Validates the data types of DataFrame columns against the database schema.

- **Parameters:** 
  - `df` (*pd.DataFrame*): The DataFrame to be validated.
  - `df_columns` (*List[str]*): List of DataFrame columns.
  - `column_info_df` (*pd.DataFrame*): DataFrame containing column information.
- **Raises:** 
  - `ColumnDataException`: If any column data type mismatches or truncation issues are found.

##### `_is_type_mismatch(df_column_data_type, db_column_data_type)`

Checks if there is a type mismatch between the DataFrame and database column data types.

- **Parameters:** 
  - `df_column_data_type` (*numpy.dtype*): Data type of the DataFrame column.
  - `db_column_data_type` (*str*): Data type of the database column.
- **Returns:** 
  - `bool`: `True` if there is a type mismatch, `False` otherwise.

##### `_check_numeric_truncation(column, df, db_column_info)`

Checks for numeric truncation issues.

- **Parameters:** 
  - `column` (*str*): The column name.
  - `df` (*pd.DataFrame*): The DataFrame containing the column.
  - `db_column_info` (*pd.Series*): Series containing information about the database column.
- **Returns:** 
  - `str` or `None`: Error message if truncation is detected, `None` otherwise.

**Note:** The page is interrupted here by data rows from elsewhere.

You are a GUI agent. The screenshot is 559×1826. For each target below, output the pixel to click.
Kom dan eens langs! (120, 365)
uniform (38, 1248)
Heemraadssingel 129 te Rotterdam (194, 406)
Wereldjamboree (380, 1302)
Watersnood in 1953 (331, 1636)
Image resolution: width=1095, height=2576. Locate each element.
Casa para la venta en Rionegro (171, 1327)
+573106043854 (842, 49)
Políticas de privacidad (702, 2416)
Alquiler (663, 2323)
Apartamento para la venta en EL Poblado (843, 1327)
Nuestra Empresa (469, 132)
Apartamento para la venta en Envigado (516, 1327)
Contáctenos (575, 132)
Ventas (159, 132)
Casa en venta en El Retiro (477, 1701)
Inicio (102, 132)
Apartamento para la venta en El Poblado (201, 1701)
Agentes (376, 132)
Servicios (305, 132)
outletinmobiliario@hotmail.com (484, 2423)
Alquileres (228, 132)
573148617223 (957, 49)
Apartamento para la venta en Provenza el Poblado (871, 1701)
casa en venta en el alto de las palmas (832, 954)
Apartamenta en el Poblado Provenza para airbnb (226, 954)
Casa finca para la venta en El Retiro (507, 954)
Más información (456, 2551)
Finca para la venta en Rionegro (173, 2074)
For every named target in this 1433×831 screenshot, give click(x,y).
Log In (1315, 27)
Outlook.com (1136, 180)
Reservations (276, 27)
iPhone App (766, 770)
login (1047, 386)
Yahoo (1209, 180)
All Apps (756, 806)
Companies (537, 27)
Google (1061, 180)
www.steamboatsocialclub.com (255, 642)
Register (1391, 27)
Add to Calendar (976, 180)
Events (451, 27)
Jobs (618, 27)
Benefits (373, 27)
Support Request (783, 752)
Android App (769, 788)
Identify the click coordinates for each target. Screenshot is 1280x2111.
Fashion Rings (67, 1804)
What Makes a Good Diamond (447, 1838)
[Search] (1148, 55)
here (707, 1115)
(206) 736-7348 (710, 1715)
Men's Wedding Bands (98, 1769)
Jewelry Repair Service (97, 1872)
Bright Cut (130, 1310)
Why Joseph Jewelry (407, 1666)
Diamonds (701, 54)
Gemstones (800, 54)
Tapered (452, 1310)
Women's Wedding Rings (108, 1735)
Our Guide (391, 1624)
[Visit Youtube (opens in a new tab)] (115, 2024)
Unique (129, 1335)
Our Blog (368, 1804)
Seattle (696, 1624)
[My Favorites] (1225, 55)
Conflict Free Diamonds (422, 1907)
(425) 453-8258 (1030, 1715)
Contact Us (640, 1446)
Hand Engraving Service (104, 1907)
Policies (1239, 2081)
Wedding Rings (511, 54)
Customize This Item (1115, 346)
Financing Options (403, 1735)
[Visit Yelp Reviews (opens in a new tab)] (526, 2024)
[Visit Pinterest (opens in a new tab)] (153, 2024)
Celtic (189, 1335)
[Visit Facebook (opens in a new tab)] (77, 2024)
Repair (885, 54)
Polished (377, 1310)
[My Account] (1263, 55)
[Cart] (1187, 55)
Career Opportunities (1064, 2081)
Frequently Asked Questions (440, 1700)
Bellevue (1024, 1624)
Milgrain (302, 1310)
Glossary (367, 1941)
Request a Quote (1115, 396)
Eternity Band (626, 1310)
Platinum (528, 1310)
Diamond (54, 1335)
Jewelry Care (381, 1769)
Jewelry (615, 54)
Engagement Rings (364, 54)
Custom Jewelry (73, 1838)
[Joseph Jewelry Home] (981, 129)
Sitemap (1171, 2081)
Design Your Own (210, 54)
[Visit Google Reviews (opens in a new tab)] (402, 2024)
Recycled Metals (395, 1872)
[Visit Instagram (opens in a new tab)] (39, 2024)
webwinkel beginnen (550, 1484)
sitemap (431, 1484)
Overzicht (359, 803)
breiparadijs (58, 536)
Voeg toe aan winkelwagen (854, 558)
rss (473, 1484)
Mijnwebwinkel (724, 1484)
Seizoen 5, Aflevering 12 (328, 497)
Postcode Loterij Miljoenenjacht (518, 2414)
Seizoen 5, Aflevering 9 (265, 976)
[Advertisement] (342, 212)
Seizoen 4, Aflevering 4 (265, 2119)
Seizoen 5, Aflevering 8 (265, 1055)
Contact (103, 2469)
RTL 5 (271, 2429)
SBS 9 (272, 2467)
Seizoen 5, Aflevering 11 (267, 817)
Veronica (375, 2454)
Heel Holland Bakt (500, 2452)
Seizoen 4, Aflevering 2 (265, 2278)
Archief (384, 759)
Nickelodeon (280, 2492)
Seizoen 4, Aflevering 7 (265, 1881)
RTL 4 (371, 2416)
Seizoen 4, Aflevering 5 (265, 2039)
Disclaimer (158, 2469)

##### `_check_string_or_date_truncation(column, df, db_column_info)`

Checks for string or date truncation issues.

- **Parameters:** 
  - `column` (*str*): The column name.
  - `df` (*pd.DataFrame*): The DataFrame containing the column.
  - `db_column_info` (*pd.Series*): Series containing information about the database column.
- **Returns:** 
  - `str` or `None`: Error message if truncation is detected, `None` otherwise.

#### Custom Exceptions

#### `ExtraColumnsException`

This exception is raised when extra columns are found in the DataFrame that are not present in the database table schema.

```python
class ExtraColumnsException(Exception):
    pass
```

#### `ColumnDataException`

This exception is raised when there are data type mismatches or truncation issues in the DataFrame columns.

```python
class ColumnDataException(Exception):
    pass
```

#### Example Usage

Here's an example of how you can use the `Validator` class to validate a DataFrame before uploading it to a database:

```python
import pandas as pd
from sqlalchemy import create_engine

data = {
    'name': ['Alice', 'Bob'],
    'age': [25, 30],
    'join_date': ['2020-01-01', '2019-06-15'],
}

df = pd.DataFrame(data)

# Create a connection to the database
engine = create_engine('sqlite:///example.db')
connection = engine.connect()

# Validate upload
try:
    Validator.validate_upload(connection, df, 'public', 'employees')
    print('DataFrame is valid for upload.')
except (ExtraColumnsException, ColumnDataException) as e:
    print(f'Validation failed: {e}')

connection.close()
```

The above script will validate the DataFrame against the specified database schema and table, ensuring that column types match and no extra columns are present.
## Contributing

Contributions are welcome! Please create a pull request or open an issue to discuss your ideas.
## License

This project is licensed under the MIT License.